И чем дальше, тем глубже, тем непреодолимее становится это коренное различие между ними:
...
Понедельник, 19 мая 1975
Длинный разговор с Л. о Солженицыне,.. об его мечте «русской общины». Как ни переворачиваю все это в своём сознании, вся эта мечта продолжает казаться мне «ложной», ненужной. Это подчинение творчества «русской жизни», искусственно насаждаемой, я ощущаю как какой-то порок в солженицынском мироощущении. Рассказ об его ответе кому-то в Монреале: «Вам нравится наша Канада?» – «Мне нравится только Россия...» Вот это «только» и есть ограниченность, «червоточина» солженицынского величия, его отрицание, пожалуй, лучшего в России – её «всемирности», её – «нам внятно все...». А теперь на страницах «Вестника» ему вторит Вейдле (по поводу «Глыб») – « только в Россию можно верить...». Мое внутреннее отталкивание от всех этих только . Противоречие: если каждому свойственно жить только своим, то не за что бранить Запад в его равнодушии к русской трагедии... Говорят (Никита): «Да, но он – С. – почвенен, народен ...» Что же, тем хуже для него, ибо от «почвы» и от «народа» как таковых – свету не воссиять... (Там же. Стр. 187–188)
Еще недавно, размышляя о несоответствии «эмпирического облика» Солженицына с его историческим значением и «почти безошибочным художественным творчеством», отец Александр выражал надежду и даже уверенность, что те свойства личности Александра Исаевича, которые его страшат и даже ужасают, не несут в себе никакой угрозы для осуществления главного дела его жизни – писательства.
Теперь он уже сомневается даже и в этом.
...
Суббота, 31 мая 1975
Ясно, что человек-Солженицын и Солженицын-творец не только не в ладу друг с другом, но второй просто опасен для первого. Мне кажется, что до сего времени «человек» смирялся перед «творцом», находил в себе силы для этого смирения, которое одно и делает возможным «пророчество». Но мне также кажется, что сейчас творчество С. на перепутье, и именно потому, что в нем все очевиднее проступает «человек» со своими соблазнами. Я так воспринял уже «Теленка» и многое в «Из-под глыб». Что-то здесь уже не «перегорает», не претворяется, не отделяется от творца и потому не становится «ценностью в себе».
Поэтому так важно, я убежден, разобраться в «соблазнах», определить опухоли.
Первая и, наверное, самая важная из них – это его отношение к России, качество его «национализма». Это не «мессианизм» Достоевского («призвание России»), увенчивающий всю русскую диалектику XIX-го века.

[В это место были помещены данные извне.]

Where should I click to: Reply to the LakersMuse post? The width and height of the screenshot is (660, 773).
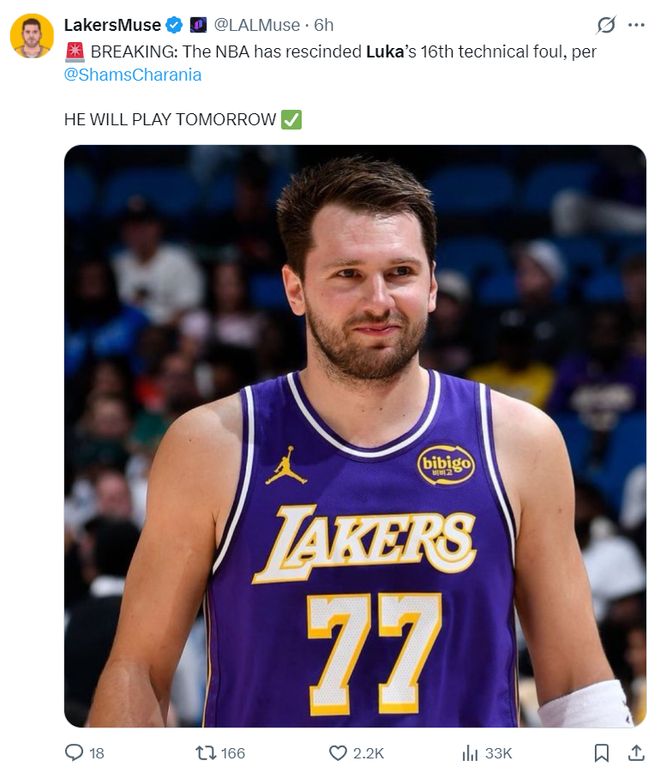(73, 752)
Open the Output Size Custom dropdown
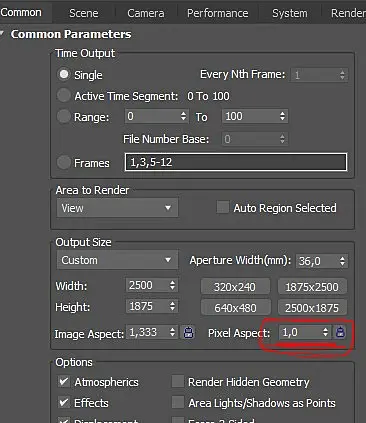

Это не народничество Толстого, хотя «толстовство» Солженицыну ближе, чем Достоевский с его метафизикой. И у Достоевского, и у Толстого их «национализм» имеет какое-то религиозное и, следовательно, «универсальное» значение, они его так или иначе оправдывают по отношению к тому, что считают высшей истиной или правдой: мессианское призвание России в истории у Достоевского, «правда жизни» у Толстого и т. д. У Солженицына все эти «ценности» заменяются одной: русскостью . Эта русскость не есть синтез, сочетание, сложный сплав всех аспектов и всех «ценностей», созданных, выношенных в России и, даже при своём противоречии, составляющих «Россию». Напротив, сами все эти ценности оцениваются по отношению к «русскости». Так отвергаются во имя её – Пастернак, Тургенев, Чехов, Мандельштам, Петербург, не говоря уже о всей современности: Платонов, например, и т. д. Цель, задача Солженицына, по его словам, – восстановить историческую память русского народа. Но, парадоксальным образом, эта историческая задача («Хочу, – говорит он мне в Париже, – написать русскую революцию так, как описал 12-й год Толстой, чтоб моя правда о ней была окончательной...») исходит из какого-то радикального антиисторизма и также упирается в него. Символ здесь: влюбленность – иначе не назовешь – в старообрядчество ... Старообрядчество есть одновременно и символ, и воплощение «русскости» в её, как раз, неизменности . Пафос старообрядчества в отрицании перемены, то есть «истории», и именно этот пафос и пленяет Солженицына. Нравственное содержание, ценность, критерий этой «русскости» Солженицына не интересует. Для него важным и решающим оказывается то, что, начиная с Петра, нарастает в России измена русскости – достигающая своего апогея в большевизме. Спасение России – в возврате к русскости, ради чего нужно и отгородиться от Запада, и отречься от «имперскости» русской истории и русской культуры, от «нам внятно все...».